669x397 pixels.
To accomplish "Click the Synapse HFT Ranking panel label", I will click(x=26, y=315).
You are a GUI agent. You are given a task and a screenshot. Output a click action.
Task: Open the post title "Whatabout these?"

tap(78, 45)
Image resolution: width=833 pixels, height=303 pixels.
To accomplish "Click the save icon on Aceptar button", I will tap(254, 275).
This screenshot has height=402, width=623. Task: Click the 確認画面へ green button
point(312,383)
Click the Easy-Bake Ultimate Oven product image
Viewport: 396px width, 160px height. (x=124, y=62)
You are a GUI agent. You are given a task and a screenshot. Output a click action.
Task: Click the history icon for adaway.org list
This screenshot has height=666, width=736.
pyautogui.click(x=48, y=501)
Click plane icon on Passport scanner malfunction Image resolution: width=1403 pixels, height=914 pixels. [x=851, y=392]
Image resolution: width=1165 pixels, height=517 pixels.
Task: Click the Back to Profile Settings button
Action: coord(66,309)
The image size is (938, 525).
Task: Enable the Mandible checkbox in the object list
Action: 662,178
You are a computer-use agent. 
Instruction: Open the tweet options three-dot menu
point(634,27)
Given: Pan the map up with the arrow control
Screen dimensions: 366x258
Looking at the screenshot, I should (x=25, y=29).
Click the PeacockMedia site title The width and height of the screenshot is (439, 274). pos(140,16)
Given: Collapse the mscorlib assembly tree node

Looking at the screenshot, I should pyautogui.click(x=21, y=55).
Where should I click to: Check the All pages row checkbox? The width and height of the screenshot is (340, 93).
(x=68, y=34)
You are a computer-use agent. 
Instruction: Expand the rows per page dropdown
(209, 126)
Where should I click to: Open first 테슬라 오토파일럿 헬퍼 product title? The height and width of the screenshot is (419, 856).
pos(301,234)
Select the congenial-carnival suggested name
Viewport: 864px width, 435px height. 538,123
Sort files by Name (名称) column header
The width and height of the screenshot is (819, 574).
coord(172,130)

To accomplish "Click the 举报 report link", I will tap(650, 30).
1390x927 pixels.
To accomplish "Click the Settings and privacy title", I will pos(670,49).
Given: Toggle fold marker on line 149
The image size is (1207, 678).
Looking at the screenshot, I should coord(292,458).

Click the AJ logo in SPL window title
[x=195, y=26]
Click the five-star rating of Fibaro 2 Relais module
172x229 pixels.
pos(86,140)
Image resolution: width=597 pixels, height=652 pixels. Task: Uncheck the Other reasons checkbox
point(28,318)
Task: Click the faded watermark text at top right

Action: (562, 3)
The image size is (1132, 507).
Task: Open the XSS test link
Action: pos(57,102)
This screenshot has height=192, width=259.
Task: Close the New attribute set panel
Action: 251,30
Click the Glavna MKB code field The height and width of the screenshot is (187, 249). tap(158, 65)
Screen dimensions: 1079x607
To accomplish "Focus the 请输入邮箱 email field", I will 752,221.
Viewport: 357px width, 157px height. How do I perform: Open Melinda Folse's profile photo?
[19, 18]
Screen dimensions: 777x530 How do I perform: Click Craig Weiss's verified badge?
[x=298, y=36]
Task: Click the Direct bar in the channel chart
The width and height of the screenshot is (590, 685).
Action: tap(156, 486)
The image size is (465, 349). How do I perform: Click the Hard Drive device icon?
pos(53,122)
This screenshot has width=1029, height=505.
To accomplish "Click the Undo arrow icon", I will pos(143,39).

----

PROBLEM DETAILS >>
Without any change, reproduce the listing above in full.

OUTPUT FOR THIS EXERCISE >>
669x397 pixels.
To accomplish "Click the Synapse HFT Ranking panel label", I will click(x=26, y=315).
You are a GUI agent. You are given a task and a screenshot. Output a click action.
Task: Open the post title "Whatabout these?"

tap(78, 45)
Image resolution: width=833 pixels, height=303 pixels.
To accomplish "Click the save icon on Aceptar button", I will tap(254, 275).
This screenshot has height=402, width=623. Task: Click the 確認画面へ green button
point(312,383)
Click the Easy-Bake Ultimate Oven product image
Viewport: 396px width, 160px height. (x=124, y=62)
You are a GUI agent. You are given a task and a screenshot. Output a click action.
Task: Click the history icon for adaway.org list
This screenshot has height=666, width=736.
pyautogui.click(x=48, y=501)
Click plane icon on Passport scanner malfunction Image resolution: width=1403 pixels, height=914 pixels. [x=851, y=392]
Image resolution: width=1165 pixels, height=517 pixels.
Task: Click the Back to Profile Settings button
Action: coord(66,309)
The image size is (938, 525).
Task: Enable the Mandible checkbox in the object list
Action: 662,178
You are a computer-use agent. 
Instruction: Open the tweet options three-dot menu
point(634,27)
Given: Pan the map up with the arrow control
Screen dimensions: 366x258
Looking at the screenshot, I should (x=25, y=29).
Click the PeacockMedia site title The width and height of the screenshot is (439, 274). pos(140,16)
Given: Collapse the mscorlib assembly tree node

Looking at the screenshot, I should pyautogui.click(x=21, y=55).
Where should I click to: Check the All pages row checkbox? The width and height of the screenshot is (340, 93).
(x=68, y=34)
You are a computer-use agent. 
Instruction: Expand the rows per page dropdown
(209, 126)
Where should I click to: Open first 테슬라 오토파일럿 헬퍼 product title? The height and width of the screenshot is (419, 856).
pos(301,234)
Select the congenial-carnival suggested name
Viewport: 864px width, 435px height. 538,123
Sort files by Name (名称) column header
The width and height of the screenshot is (819, 574).
coord(172,130)

To accomplish "Click the 举报 report link", I will tap(650, 30).
1390x927 pixels.
To accomplish "Click the Settings and privacy title", I will pos(670,49).
Given: Toggle fold marker on line 149
The image size is (1207, 678).
Looking at the screenshot, I should coord(292,458).

Click the AJ logo in SPL window title
[x=195, y=26]
Click the five-star rating of Fibaro 2 Relais module
172x229 pixels.
pos(86,140)
Image resolution: width=597 pixels, height=652 pixels. Task: Uncheck the Other reasons checkbox
point(28,318)
Task: Click the faded watermark text at top right

Action: (562, 3)
The image size is (1132, 507).
Task: Open the XSS test link
Action: pos(57,102)
This screenshot has height=192, width=259.
Task: Close the New attribute set panel
Action: 251,30
Click the Glavna MKB code field The height and width of the screenshot is (187, 249). tap(158, 65)
Screen dimensions: 1079x607
To accomplish "Focus the 请输入邮箱 email field", I will 752,221.
Viewport: 357px width, 157px height. How do I perform: Open Melinda Folse's profile photo?
[19, 18]
Screen dimensions: 777x530 How do I perform: Click Craig Weiss's verified badge?
[x=298, y=36]
Task: Click the Direct bar in the channel chart
The width and height of the screenshot is (590, 685).
Action: tap(156, 486)
The image size is (465, 349). How do I perform: Click the Hard Drive device icon?
pos(53,122)
This screenshot has width=1029, height=505.
To accomplish "Click the Undo arrow icon", I will pos(143,39).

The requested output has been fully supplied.